In 1981, Frederick Houk Borsch returned to Princeton University, his alma mater, to serve as dean of the chapel at the Ivy League school. In Keeping Faith at Princeton, Borsch tells the story of Princeton’s journey from its founding in 1746 as a college for Presbyterian ministers to the religiously diverse institution it is today. He sets this landmark narrative history against the backdrop of his own quest for spiritual illumination, first as a student at Princeton in the 1950s and later as campus minister amid the turmoil and uncertainty of 1980s America.

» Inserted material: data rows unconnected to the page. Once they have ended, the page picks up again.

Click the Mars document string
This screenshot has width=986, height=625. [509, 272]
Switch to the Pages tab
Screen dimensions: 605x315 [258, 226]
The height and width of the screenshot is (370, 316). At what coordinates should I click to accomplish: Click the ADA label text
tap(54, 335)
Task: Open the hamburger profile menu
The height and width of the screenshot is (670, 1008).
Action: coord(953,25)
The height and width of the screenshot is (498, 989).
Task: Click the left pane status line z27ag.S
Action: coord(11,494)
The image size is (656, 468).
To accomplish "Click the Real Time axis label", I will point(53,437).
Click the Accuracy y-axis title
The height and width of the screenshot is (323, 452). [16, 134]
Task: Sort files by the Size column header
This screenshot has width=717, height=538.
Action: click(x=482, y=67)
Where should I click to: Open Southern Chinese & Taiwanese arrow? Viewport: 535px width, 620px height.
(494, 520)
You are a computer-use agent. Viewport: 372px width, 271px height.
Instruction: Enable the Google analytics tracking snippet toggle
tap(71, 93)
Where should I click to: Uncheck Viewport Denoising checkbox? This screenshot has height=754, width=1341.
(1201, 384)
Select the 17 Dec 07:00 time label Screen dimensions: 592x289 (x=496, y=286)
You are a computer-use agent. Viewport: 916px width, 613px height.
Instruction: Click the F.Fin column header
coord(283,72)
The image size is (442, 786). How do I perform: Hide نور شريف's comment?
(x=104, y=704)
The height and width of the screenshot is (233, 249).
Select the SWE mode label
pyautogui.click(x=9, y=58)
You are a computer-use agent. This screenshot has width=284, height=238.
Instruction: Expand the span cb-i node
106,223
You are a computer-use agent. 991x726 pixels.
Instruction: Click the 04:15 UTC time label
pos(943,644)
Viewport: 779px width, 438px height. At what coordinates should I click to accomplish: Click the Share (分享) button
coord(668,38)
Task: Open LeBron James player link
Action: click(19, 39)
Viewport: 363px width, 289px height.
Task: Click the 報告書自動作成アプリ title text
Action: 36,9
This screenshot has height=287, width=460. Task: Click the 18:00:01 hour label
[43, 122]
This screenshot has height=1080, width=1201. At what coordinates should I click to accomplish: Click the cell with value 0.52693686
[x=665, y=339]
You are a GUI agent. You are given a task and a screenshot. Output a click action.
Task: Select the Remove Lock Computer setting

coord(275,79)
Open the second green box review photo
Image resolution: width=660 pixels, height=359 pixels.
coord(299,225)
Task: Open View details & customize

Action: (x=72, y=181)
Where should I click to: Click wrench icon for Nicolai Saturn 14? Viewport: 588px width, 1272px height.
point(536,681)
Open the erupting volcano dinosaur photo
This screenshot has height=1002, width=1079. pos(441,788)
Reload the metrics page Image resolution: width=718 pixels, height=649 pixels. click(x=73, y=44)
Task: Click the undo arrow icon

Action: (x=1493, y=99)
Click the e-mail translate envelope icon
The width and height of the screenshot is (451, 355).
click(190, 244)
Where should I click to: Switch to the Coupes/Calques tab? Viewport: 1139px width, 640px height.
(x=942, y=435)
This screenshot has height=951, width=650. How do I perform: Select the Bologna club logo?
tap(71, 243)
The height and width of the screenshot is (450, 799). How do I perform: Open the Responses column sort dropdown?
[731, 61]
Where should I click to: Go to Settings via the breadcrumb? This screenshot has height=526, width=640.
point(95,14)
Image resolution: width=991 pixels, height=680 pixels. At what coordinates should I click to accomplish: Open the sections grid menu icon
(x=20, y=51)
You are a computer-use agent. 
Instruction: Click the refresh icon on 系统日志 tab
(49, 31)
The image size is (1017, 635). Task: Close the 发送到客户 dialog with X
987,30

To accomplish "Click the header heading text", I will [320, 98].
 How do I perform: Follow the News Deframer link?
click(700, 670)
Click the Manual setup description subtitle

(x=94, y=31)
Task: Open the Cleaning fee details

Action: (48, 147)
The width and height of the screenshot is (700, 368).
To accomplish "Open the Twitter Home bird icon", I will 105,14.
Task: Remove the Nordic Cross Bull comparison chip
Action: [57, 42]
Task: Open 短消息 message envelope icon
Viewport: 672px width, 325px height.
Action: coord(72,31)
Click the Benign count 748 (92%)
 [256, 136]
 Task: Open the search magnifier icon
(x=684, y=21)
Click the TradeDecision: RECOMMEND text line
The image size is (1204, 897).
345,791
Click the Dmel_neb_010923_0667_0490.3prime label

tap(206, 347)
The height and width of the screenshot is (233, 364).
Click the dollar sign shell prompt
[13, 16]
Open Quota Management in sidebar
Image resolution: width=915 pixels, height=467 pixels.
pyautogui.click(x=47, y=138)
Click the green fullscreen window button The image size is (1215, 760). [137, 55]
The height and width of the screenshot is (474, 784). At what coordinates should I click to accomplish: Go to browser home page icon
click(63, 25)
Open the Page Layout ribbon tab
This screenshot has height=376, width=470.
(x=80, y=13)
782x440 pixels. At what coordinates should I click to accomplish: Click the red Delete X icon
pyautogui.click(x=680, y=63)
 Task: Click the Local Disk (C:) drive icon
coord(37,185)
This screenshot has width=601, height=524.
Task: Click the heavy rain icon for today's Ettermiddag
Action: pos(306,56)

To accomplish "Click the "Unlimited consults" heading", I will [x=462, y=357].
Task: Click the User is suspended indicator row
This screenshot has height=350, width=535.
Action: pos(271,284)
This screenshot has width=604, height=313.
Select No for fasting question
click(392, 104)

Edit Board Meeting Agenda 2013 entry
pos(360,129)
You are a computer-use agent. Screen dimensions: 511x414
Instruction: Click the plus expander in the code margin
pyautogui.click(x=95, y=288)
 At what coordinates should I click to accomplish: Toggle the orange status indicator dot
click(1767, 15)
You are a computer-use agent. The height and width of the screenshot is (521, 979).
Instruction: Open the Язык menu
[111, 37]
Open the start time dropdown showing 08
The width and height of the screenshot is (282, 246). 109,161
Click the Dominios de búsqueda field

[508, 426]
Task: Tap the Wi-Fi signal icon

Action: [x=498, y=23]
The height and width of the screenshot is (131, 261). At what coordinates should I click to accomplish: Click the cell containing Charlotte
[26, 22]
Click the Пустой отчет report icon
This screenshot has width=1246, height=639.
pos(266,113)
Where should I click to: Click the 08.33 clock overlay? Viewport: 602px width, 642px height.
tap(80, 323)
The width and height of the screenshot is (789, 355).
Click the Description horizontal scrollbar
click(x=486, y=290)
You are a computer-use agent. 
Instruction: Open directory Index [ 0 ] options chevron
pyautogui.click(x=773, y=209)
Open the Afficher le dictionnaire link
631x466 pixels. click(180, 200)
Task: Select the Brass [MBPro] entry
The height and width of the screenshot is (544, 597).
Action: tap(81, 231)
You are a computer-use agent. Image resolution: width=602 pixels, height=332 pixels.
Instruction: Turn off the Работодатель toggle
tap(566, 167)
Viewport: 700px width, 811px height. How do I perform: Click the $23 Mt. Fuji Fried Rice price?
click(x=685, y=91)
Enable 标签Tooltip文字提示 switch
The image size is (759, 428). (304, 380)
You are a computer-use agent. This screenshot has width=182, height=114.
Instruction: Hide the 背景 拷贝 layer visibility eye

Borsch traces how the trauma of the Depression and two world wars challenged the idea of progress through education and religion — the very idea on which Princeton was founded. Even as the numbers of students gaining access to higher education grew exponentially after World War II, student demographics at Princeton and other elite schools remained all male, predominantly white, and Protestant. Then came the 1960s. Campuses across America became battlegrounds for the antiwar movement, civil rights, and gender equality. By the dawn of the Reagan era, women and blacks were being admitted to Princeton. So were greater numbers of Jews, Catholics, and others. Borsch gives an electrifying insider’s account of this era of upheaval and great promise.
With warmth, clarity, and penetrating firsthand insights, Keeping Faith at Princeton demonstrates how Princeton and other major American universities learned to promote religious diversity among their students, teachers, and administrators.